# Task 1

---

## Web scraping and analysis

This Jupyter notebook includes some code to get you started with web scraping. We will use a package called `BeautifulSoup` to collect the data from the web. Once you've collected your data and saved it into a local `.csv` file you should start with your analysis.

### Scraping data from Skytrax

If you visit [https://www.airlinequality.com] you can see that there is a lot of data there. For this task, we are only interested in reviews related to British Airways and the Airline itself.

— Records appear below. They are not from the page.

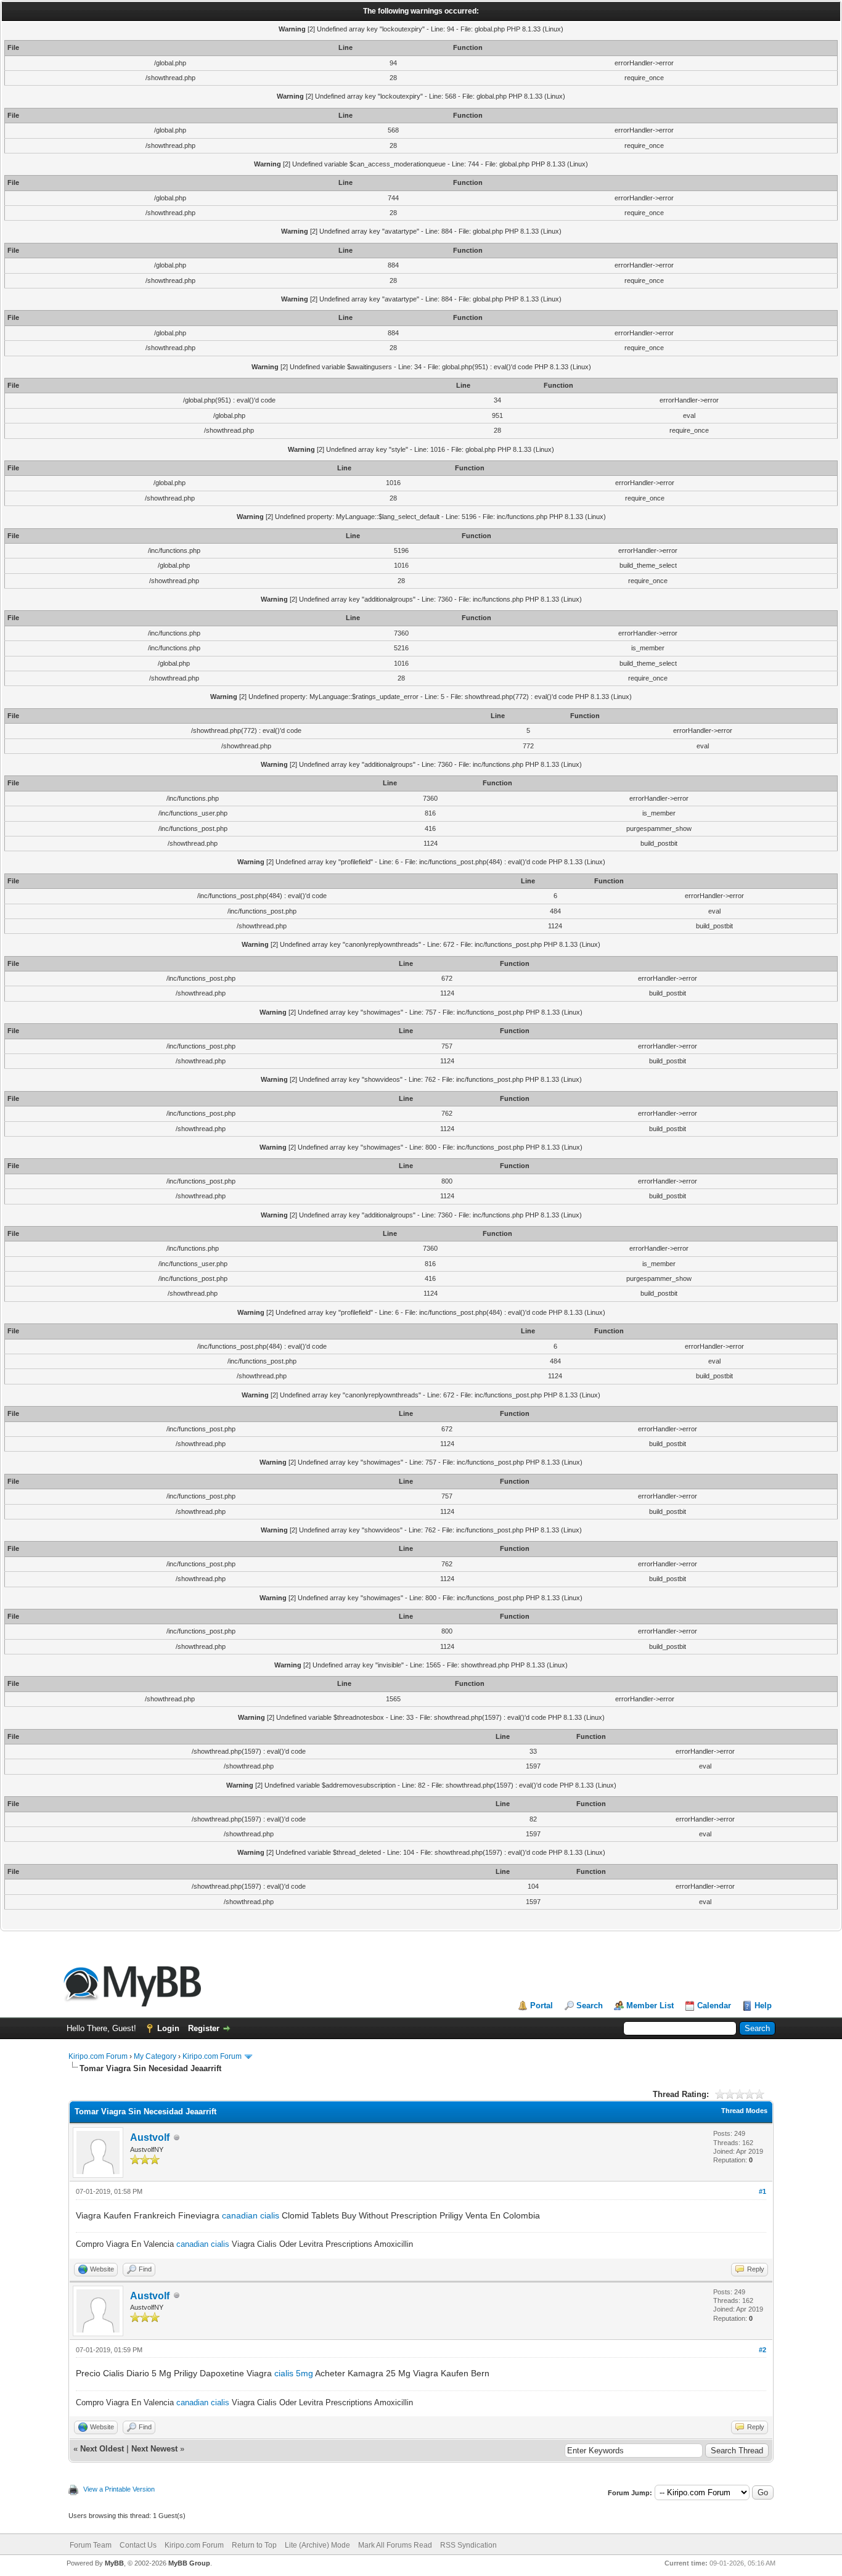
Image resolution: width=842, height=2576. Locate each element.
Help (763, 2005)
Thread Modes (744, 2110)
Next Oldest (102, 2448)
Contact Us (138, 2545)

If you navigate to this link: [https://www.airlinequality.com/airline-reviews/british-airways] you will see this data. Now, we can use `Python` and `BeautifulSoup` to collect all the links to the reviews and then to collect the text data on each of the individual review links.

In [1]:
import requests
from bs4 import BeautifulSoup
import pandas as pd

In [2]:
base_url = "https://www.airlinequality.com/airline-reviews/british-airways"
pages = 10
page_size = 100

ratings = []
info = {}

# for i in range(1, pages + 1):
for i in range(1, pages + 1):

    print(f"Scraping page {i}")

    # Create URL to collect links from paginated data
    url = f"{base_url}/page/{i}/?sortby=post_date%3ADesc&pagesize={page_size}"

    # Collect HTML data from this page
    response = requests.get(url)
    soup = BeautifulSoup(response.text, "html.parser")
    
    article = soup.find_all("span", {"itemprop": "ratingValue"})
    
    for j in article:
        ratings.append(j.text)
        
    type_travell = soup.find_all("table", {"class": "review-ratings"})
    
    for k in range(len(type_travell)):
        info[f'{i},{k}']=[]
        inf = type_travell[k].find_all('tr')
        for l in inf:
            info[f'{i},{k}'].append(l.text)
            

Scraping page 1
Scraping page 2
Scraping page 3
Scraping page 4
Scraping page 5
Scraping page 6
Scraping page 7
Scraping page 8
Scraping page 9
Scraping page 10


In [3]:
filter_ratings = [element for element in ratings if '\t' not in element]

In [4]:
filter_info = {}
keys_required = ['Type Of Traveller', 'Seat Type', 'Recommended']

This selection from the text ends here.